**Assigned task:**
Only the final stretch of the data is wanted: reproduce the line containing "[Next product] (1018, 211)" and each line after it, exactly.

#### The data

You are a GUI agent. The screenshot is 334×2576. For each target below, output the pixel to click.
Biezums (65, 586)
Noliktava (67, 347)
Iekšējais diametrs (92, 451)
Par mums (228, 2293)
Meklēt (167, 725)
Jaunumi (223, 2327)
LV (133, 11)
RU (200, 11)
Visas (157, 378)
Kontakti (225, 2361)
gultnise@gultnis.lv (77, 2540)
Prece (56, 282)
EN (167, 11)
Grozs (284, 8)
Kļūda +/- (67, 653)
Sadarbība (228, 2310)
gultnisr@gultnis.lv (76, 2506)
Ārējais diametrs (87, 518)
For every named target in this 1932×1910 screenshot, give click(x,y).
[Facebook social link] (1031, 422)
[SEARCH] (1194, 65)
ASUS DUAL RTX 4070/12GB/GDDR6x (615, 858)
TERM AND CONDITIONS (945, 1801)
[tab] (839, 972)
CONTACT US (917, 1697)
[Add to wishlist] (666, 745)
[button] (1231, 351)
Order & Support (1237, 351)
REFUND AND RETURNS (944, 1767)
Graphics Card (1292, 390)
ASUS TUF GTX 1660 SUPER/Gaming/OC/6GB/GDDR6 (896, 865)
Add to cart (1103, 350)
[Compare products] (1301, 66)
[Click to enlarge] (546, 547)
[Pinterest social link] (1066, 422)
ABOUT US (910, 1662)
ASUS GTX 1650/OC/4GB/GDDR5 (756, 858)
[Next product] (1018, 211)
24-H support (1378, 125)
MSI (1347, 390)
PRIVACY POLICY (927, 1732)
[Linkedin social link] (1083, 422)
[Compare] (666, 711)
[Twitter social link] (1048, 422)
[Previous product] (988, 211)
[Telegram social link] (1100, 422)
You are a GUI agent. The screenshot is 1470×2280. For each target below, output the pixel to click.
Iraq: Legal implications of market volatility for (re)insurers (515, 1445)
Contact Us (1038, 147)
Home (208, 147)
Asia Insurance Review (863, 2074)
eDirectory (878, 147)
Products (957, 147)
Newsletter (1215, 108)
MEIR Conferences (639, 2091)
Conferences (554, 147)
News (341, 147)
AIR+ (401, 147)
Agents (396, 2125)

########

**Task output:**
[Next product] (1018, 211)
24-H support (1378, 125)
MSI (1347, 390)
PRIVACY POLICY (927, 1732)
[Linkedin social link] (1083, 422)
[Compare] (666, 711)
[Twitter social link] (1048, 422)
[Previous product] (988, 211)
[Telegram social link] (1100, 422)
You are a GUI agent. The screenshot is 1470×2280. For each target below, output the pixel to click.
Iraq: Legal implications of market volatility for (re)insurers (515, 1445)
Contact Us (1038, 147)
Home (208, 147)
Asia Insurance Review (863, 2074)
eDirectory (878, 147)
Products (957, 147)
Newsletter (1215, 108)
MEIR Conferences (639, 2091)
Conferences (554, 147)
News (341, 147)
AIR+ (401, 147)
Agents (396, 2125)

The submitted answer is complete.